Inter-chain Coupling On The Kinetic Processes Of Photoexcitation In The Polymer

Within an extended Su-Schrieffer-Heeger model including interchain interactions, the dynamics of photoexcitations in two coupled conjugated polymer chains is investigated by using a nonadiabatic evolution method. For intrachain photoexcitation, the dynamical evolution of lattice on the chain of photoexcitation is similar to the case of a single chain with weaker interchain coupling, the output is a mixed state including both intrachain polaron-exciton and intrachain oppositely charged polaron pairs. With the increasing of interchain interactions ( t_⊥), the amplitude of the distortions on the photoexcited chain decreases, at the same time, which on the other chain increases gradually. Until strong interchain coupling ( t_⊥>0.25eV), the deformations on the two chains have almost the same amplitude. Except the two kinds of stable states on each chain, i.e., the intrachain exciton and the interchain charged polaron pairs, the interchain polaron-exciton and the interchain separated charged polaron pairs are obtained. The maximum yield of charged polarons and interchain polaron-exciton is about 25% and 37.5% respectively.
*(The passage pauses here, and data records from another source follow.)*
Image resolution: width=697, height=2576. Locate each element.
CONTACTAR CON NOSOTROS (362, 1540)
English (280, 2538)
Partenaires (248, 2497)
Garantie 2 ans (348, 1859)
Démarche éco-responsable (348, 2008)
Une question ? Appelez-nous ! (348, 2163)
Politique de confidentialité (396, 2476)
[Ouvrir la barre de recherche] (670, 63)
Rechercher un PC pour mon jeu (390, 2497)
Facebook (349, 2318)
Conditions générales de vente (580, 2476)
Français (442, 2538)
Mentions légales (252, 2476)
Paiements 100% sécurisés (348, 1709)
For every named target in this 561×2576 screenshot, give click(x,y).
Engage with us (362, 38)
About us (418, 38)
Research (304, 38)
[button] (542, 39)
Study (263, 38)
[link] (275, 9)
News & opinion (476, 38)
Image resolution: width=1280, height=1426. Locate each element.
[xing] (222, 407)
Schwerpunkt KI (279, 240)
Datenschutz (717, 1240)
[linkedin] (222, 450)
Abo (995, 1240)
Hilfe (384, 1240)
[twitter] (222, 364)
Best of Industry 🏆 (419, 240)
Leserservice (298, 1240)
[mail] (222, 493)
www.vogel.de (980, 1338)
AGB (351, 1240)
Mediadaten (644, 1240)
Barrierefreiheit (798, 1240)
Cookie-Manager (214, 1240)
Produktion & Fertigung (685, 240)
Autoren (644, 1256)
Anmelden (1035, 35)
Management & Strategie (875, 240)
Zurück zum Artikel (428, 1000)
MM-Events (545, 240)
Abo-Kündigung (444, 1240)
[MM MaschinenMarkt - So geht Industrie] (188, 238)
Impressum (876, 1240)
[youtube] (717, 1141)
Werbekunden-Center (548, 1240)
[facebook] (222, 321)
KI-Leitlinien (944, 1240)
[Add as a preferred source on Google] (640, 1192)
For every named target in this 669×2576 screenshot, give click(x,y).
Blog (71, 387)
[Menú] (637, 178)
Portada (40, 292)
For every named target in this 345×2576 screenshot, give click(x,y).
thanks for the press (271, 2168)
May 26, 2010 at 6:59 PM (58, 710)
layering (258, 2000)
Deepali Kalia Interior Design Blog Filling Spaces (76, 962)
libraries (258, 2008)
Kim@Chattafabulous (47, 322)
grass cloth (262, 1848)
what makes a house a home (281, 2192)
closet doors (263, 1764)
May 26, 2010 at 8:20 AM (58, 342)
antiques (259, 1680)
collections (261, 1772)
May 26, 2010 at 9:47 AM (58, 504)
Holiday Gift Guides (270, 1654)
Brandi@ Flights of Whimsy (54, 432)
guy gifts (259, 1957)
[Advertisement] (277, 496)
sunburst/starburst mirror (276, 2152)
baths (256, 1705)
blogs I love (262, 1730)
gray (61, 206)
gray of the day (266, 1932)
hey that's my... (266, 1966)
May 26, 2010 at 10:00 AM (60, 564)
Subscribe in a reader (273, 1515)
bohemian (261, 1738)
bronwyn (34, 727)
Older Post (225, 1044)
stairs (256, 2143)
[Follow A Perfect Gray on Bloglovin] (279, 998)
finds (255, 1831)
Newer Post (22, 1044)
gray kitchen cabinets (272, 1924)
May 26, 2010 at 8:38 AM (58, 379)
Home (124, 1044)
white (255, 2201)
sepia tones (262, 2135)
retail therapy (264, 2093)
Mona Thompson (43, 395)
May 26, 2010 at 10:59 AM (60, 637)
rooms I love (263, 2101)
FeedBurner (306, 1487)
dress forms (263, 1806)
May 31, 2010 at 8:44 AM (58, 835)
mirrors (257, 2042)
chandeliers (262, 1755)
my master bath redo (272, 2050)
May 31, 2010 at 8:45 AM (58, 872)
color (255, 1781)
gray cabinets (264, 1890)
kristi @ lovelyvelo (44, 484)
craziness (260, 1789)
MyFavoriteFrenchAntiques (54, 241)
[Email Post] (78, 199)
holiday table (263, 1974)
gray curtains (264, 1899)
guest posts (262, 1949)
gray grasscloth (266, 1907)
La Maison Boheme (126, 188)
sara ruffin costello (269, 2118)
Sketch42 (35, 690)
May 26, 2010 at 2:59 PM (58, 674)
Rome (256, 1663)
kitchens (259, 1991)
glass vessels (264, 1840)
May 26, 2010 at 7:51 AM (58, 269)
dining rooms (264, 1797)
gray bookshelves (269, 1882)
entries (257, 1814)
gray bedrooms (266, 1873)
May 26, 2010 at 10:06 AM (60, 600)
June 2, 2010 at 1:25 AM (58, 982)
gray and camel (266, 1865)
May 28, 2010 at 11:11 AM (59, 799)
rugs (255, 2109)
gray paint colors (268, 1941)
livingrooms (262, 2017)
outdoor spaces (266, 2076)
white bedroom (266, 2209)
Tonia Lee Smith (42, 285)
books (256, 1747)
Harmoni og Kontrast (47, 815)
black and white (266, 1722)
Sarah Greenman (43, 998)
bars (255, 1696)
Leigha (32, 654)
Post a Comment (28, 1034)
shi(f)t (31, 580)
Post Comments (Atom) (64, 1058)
Additionally, the conjugation length of polymers plays an important role in understanding the photogeneration of charge carriers. The dynamics of interchain photoexcitation, where an electron is excited from one chain to the other chain, is also investigated. It is interesting that the centers of two polarons do not concide and be separated. So this photoexcitation is propitious to the photogeneration of charge carriers (charged polarons). The dynamics of the intrachain and interchain polaron-exciton dissociation induced by an external electric field is also investigated. Our simulational results show that: With strong fields 10 mV/(A|°), the intrachain polaron-exciton will be dissociated to an oppositly charged polaron pairs. With critical electric field, the interchain polaron-exciton will be dissociated to one positively and one negatively charged polarons, which finally locate at opposite chains ends respectively. The calculated result indicate the process that interchain polaron-exciton is dissociated by electronic field is easier than that of intrachain polaron-exciton. So the charged carriers are generated easily.